Determinar regras eficazes do grupo de segurança de rede

Cada grupo de segurança de rede e suas regras de segurança definidas são avaliados de forma independente. O Azure processa as condições em cada regra definida para cada máquina virtual em sua configuração.

• Para o tráfego de entrada, o Azure processa primeiro as regras de segurança do grupo de rede para quaisquer sub-redes associadas e, em seguida, para quaisquer interfaces de rede associadas.
• Para o tráfego de saída, o processo é invertido. O Azure primeiro avalia as regras de segurança do grupo de segurança de rede para quaisquer interfaces de rede associadas, seguidas por quaisquer sub-redes associadas.
• Para o processo de avaliação de entrada e saída, o Azure também verifica como aplicar as regras para o tráfego intrarrede. O tráfego intra-sub-rede refere-se a máquinas virtuais na mesma sub-rede.

A forma como o Azure acaba por aplicar as regras de segurança definidas para uma máquina virtual determina a eficácia geral das suas regras.

Avaliação do grupo de segurança de rede

Quando aplica grupos de segurança de rede a uma interface de rede e a uma sub-rede, cada grupo de segurança de rede é avaliado de forma independente. As regras de entrada e saída são consideradas com base na prioridade e na ordem de processamento.

Aspetos a ter em conta na criação de regras eficazes

Analise as considerações a seguir sobre a criação de regras de segurança eficazes para máquinas em sua rede virtual.

• Considere autorizar todo o tráfego. Se você colocar sua máquina virtual em uma sub-rede ou utilizar uma interface de rede, não será necessário associar a sub-rede ou a NIC a um grupo de segurança de rede. Essa abordagem permite todo o tráfego de rede por meio da sub-rede ou NIC de acordo com as regras de segurança padrão do Azure. Se você não estiver preocupado em controlar o tráfego para seu recurso em um nível específico, não associe seu recurso nesse nível a um grupo de segurança de rede.

• Considere a importância das regras de permissão. Ao criar um grupo de segurança de rede, você deve definir uma regra de permissão para a sub-rede e a interface de rede no grupo para garantir que o tráfego possa passar. Se você tiver uma sub-rede ou NIC em seu grupo de segurança de rede, deverá definir uma regra de permissão em cada nível. Caso contrário, o tráfego será negado para qualquer nível que não forneça uma definição de regra de permissão.

• Considere o tráfego intra-subrede. As regras de segurança para um grupo de segurança de rede associado a uma sub-rede podem afetar o tráfego entre todas as máquinas virtuais na sub-rede. Você pode bloquear o tráfego intra-sub-rede definindo uma regra no grupo de segurança de rede para negar todo o tráfego de entrada e de saída. Esta regra impede que todas as máquinas virtuais em sua sub-rede se comuniquem entre si.

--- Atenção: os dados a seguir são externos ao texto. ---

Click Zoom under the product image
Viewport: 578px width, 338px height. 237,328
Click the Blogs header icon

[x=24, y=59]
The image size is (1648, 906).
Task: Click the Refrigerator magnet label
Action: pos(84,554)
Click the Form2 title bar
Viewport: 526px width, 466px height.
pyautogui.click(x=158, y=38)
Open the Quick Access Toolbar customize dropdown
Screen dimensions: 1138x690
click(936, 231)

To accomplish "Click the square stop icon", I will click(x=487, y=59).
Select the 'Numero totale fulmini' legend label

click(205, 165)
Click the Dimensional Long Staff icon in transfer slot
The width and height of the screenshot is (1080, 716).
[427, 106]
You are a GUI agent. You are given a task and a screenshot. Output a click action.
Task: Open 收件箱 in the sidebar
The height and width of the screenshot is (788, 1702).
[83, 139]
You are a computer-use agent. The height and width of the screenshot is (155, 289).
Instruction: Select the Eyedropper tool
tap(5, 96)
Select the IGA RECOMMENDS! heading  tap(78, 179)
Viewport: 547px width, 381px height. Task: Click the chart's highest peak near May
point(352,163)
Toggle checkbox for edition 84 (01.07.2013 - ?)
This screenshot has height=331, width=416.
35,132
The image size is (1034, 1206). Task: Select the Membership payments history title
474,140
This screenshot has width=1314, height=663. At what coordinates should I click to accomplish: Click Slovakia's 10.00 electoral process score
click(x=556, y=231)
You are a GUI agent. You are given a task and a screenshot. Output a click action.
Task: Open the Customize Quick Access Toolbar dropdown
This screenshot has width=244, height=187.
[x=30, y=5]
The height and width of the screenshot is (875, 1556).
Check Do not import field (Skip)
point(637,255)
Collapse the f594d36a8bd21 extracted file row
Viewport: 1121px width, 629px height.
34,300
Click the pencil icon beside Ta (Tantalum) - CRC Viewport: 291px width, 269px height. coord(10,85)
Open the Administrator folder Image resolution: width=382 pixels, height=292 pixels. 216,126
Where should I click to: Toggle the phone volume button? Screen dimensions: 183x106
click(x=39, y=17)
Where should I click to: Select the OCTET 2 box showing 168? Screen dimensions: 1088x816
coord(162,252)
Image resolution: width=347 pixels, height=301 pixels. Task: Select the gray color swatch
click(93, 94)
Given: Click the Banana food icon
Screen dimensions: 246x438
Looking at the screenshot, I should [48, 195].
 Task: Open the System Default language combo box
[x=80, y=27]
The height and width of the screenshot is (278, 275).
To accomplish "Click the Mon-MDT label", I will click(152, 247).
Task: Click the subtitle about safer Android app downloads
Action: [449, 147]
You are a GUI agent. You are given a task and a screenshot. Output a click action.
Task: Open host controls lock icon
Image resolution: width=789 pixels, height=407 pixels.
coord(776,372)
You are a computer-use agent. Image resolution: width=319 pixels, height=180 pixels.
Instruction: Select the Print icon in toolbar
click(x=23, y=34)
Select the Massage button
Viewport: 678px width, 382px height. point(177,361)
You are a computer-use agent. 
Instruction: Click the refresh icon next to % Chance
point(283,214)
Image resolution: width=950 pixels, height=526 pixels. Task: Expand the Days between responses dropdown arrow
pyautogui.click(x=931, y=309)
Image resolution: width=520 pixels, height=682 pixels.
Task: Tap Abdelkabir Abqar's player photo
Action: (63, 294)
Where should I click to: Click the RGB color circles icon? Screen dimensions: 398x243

• Considere a prioridade da regra. As regras de segurança para um grupo de segurança de rede são processadas em ordem de prioridade. Para garantir que uma determinada regra de segurança seja sempre processada, atribua o menor valor de prioridade possível à regra. É uma boa prática deixar lacunas na numeração de prioridade, como 100, 200, 300 e assim por diante. As lacunas na numeração permitem que você adicione novas regras sem ter que editar as regras existentes.

Ver regras de segurança eficazes

Se você tiver vários grupos de segurança de rede e não tiver certeza de quais regras de segurança estão sendo aplicadas, poderá usar o link Regras de segurança efetivas no portal do Azure. Você pode usar o link para verificar quais regras de segurança são aplicadas às suas máquinas, sub-redes e interfaces de rede.